UK lags behind G-7 as economy contracts more than expected in Q3

UK lags behind G-7 as economy contracts more than expected in Q3

The U.Okay. financial system contracted greater than first thought within the third quarter of this yr, placing it backside among the many G-7 main superior nations, revised knowledge confirmed on Thursday.

Economic output fell by 0.3% within the third quarter, in comparison with the earlier estimate of a 0.2% decline, knowledge by the Office for National Statistics (ONS) revealed.

Darren Morgan, director of financial statistics on the ONS, stated: “Our revised figures show the economy performed slightly less well over the last year than we previously estimated,” with manufacturing “notably weaker.”

Household expenditure fell 1.1%, specifically tourism, transport, family items and providers, and meals and drinks.

Business funding went down 2.5% and inventories fell by 5.2 billion kilos ($6.3 billion), primarily on account of reductions for retail and manufacturing industries. On the opposite hand, authorities expenditure went up 0.5% and authorities funding surged 17.3%.

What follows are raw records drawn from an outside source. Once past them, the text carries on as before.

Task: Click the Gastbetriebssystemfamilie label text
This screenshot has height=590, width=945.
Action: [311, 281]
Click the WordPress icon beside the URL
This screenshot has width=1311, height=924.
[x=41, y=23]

Commenting on the nation’s development determine, James Smith, analysis director at Resolution Foundation, stated on Twitter that “all this leaves the U.K. with the weakest growth in the G-7 in Q3 and the only country where the level of GDP remains below its pre-pandemic level.”

The determine is worse than Japan’s 0.2% fall in development, whereas Canada and the U.S. each publish rises in GDP, by almost 0.7%.

France (+0.2%), Germany (+0.4%) and Italy (+0.5%) all expanded in July-September too.

The Bank of England (BoE) beforehand stated the nation was “expected to be in recession for a prolonged period and CPI (consumer) inflation would remain elevated at over 10% in the near term.”

It predicted that the financial system had entered a recession within the third quarter and that the downturn would final till mid-2024.

The financial institution additionally forecast GDP being down in 2023 and into the primary half of 2024 “as high energy prices and materially tighter financial conditions weigh on spending.”